[Data records]
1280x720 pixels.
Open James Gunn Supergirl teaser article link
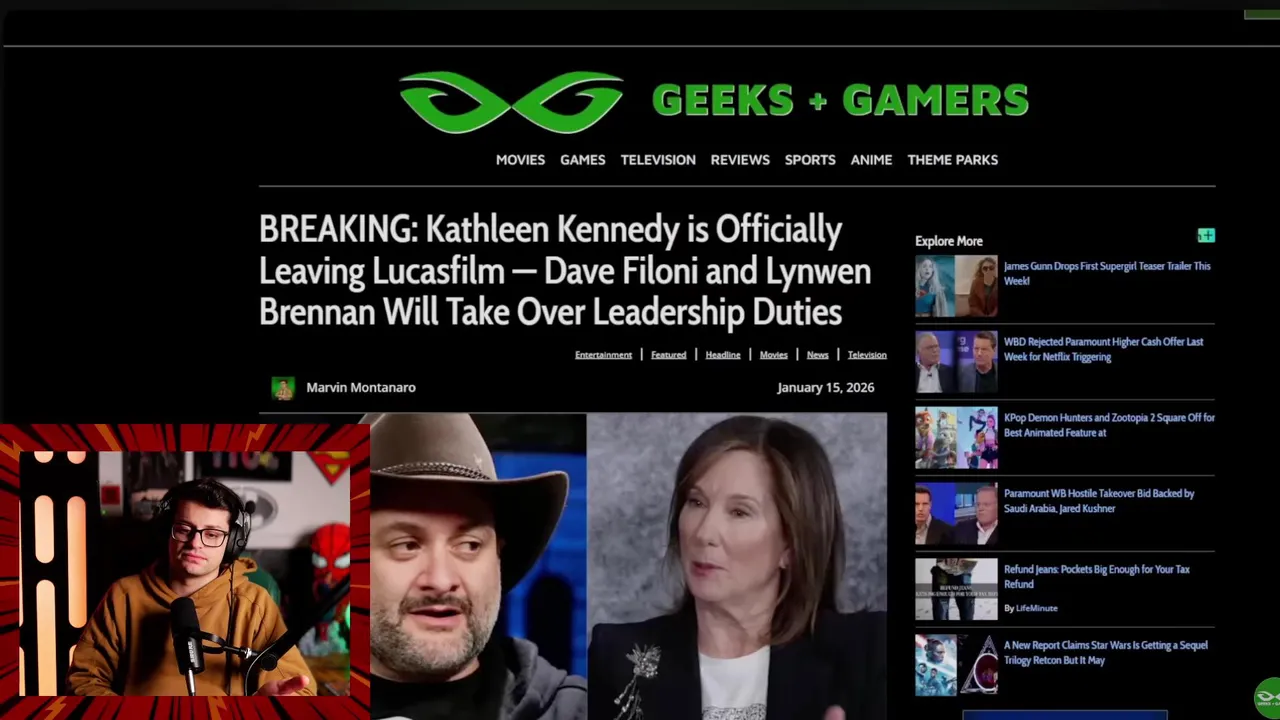(x=1107, y=273)
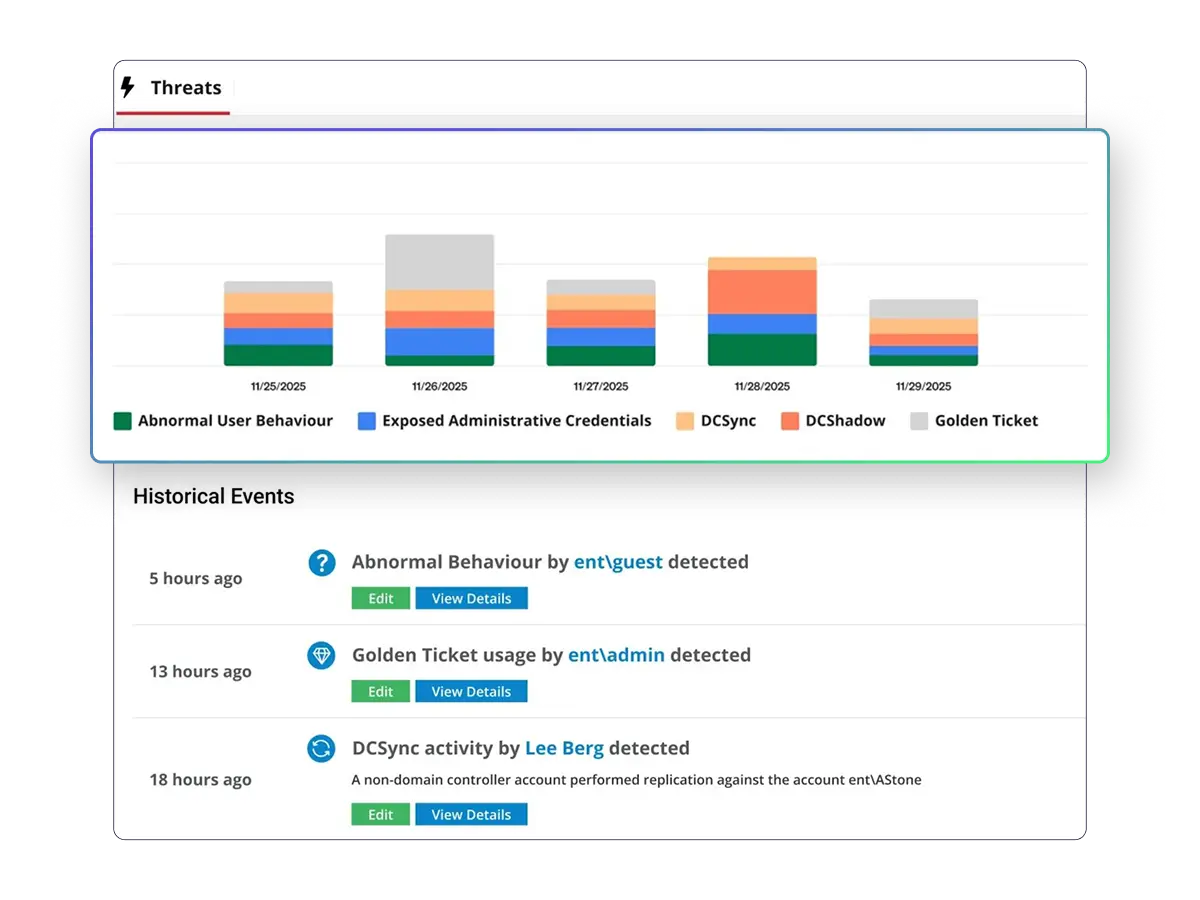Click Edit on the DCSync activity event

380,813
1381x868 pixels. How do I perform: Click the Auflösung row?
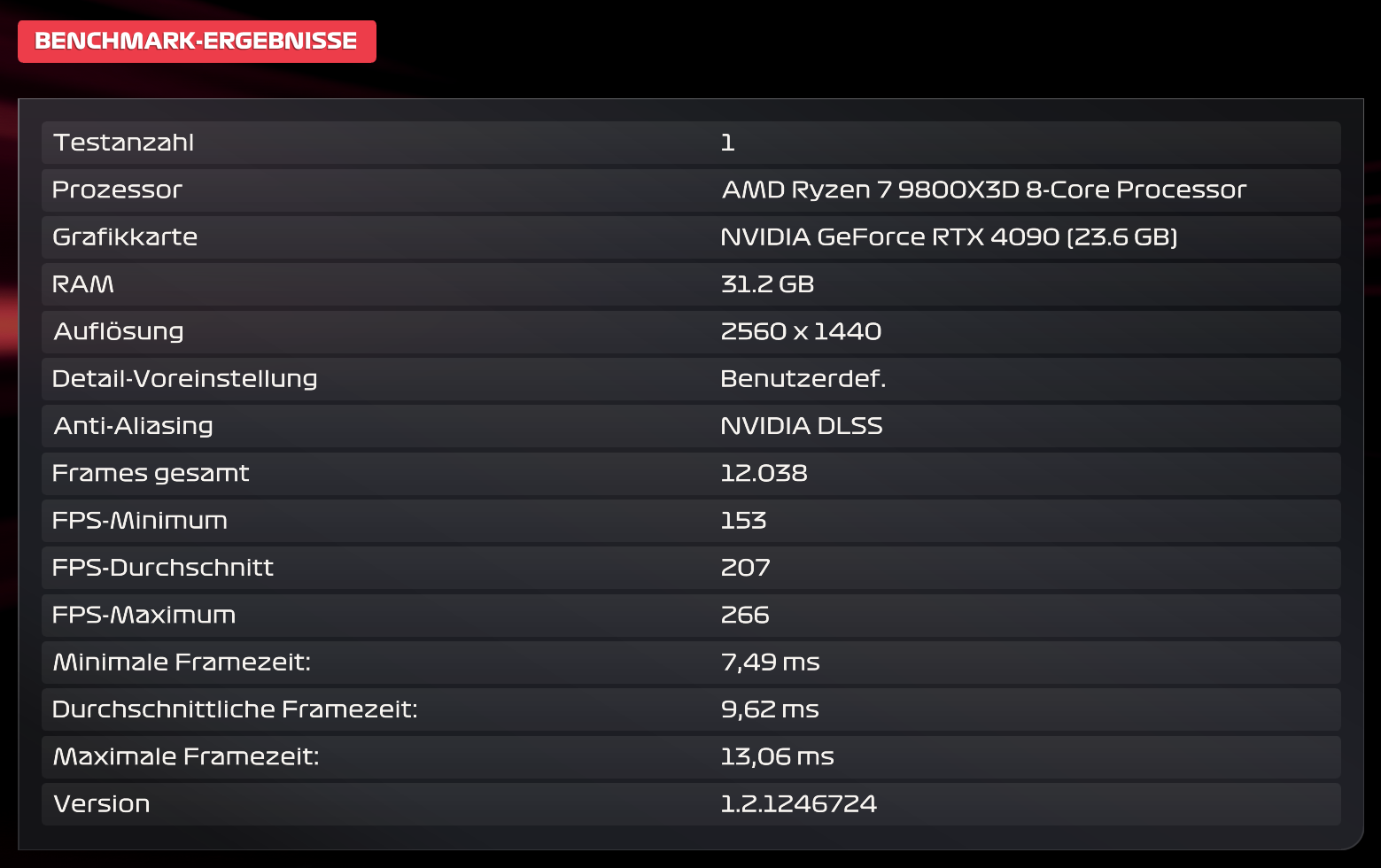point(119,331)
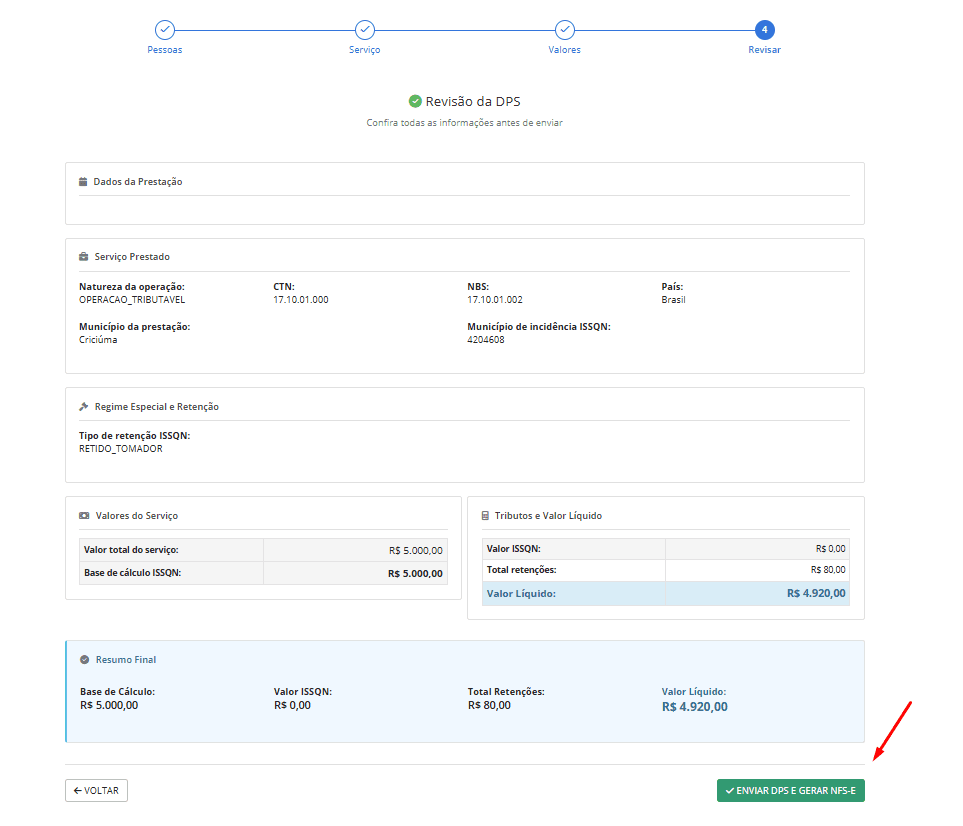Select the highlighted Valor Líquido R$ 4.920,00 row

pos(666,593)
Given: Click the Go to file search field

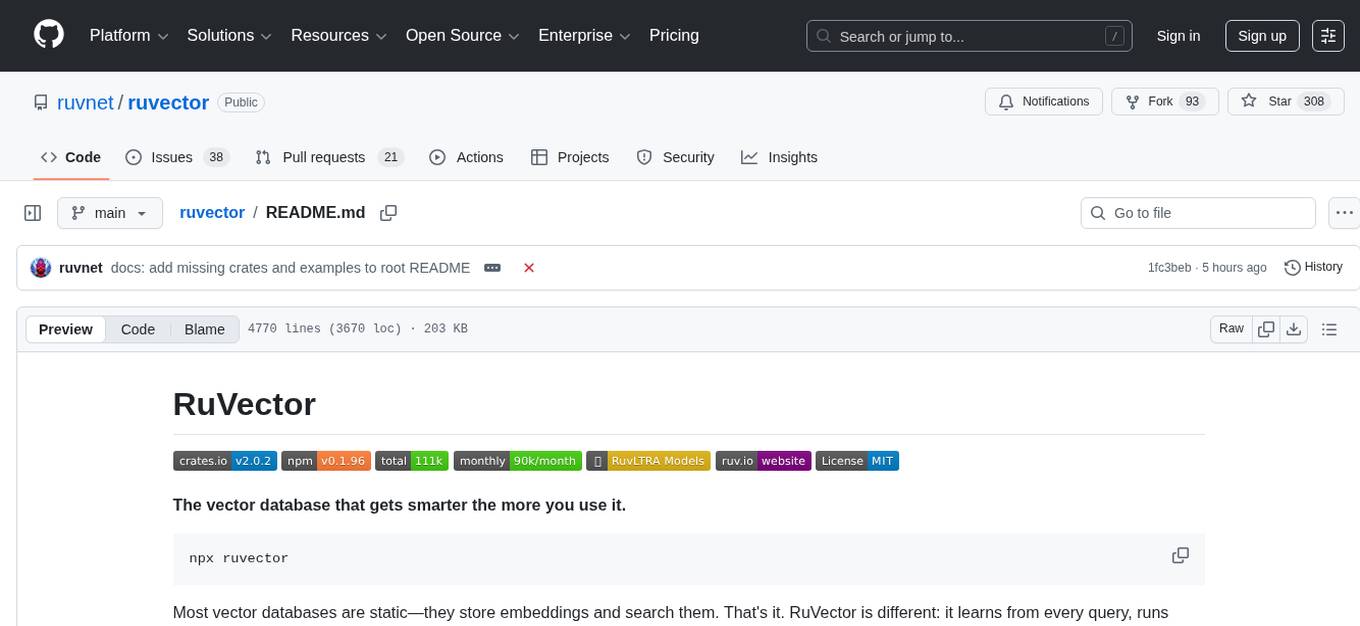Looking at the screenshot, I should click(1197, 212).
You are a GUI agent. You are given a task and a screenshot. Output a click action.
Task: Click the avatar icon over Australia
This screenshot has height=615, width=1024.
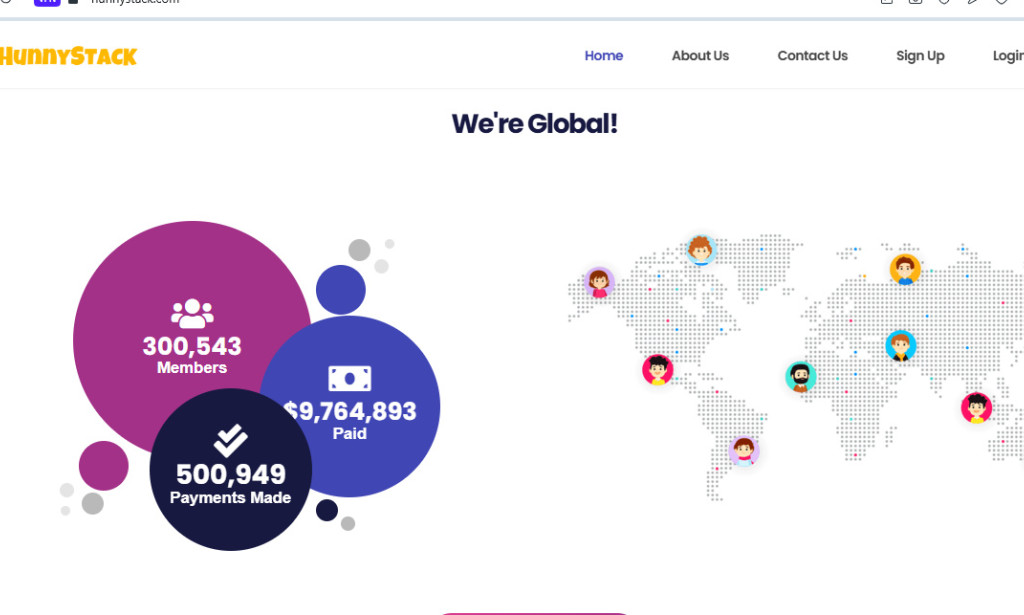point(975,407)
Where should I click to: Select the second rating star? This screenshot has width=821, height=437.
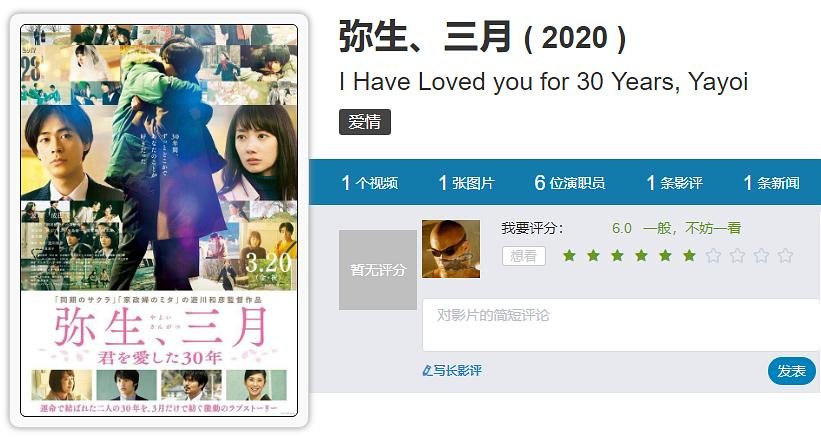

**Instructions to follow**
Once the pictures are removed, return the entries exactly as they stand.

**Expected answer**
1280x720 pixels.
Open James Gunn Supergirl teaser article link
(x=1107, y=273)
Click Edit on the DCSync activity event

380,813
1381x868 pixels. How do I perform: Click the Auflösung row?
point(119,331)
Select the highlighted Valor Líquido R$ 4.920,00 row

pos(666,593)
Given: Click the Go to file search field

Looking at the screenshot, I should click(1197, 212).
You are a GUI agent. You are given a task and a screenshot. Output a click action.
Task: Click the avatar icon over Australia
This screenshot has height=615, width=1024.
point(975,407)
Where should I click to: Select the second rating star? This screenshot has width=821, height=437.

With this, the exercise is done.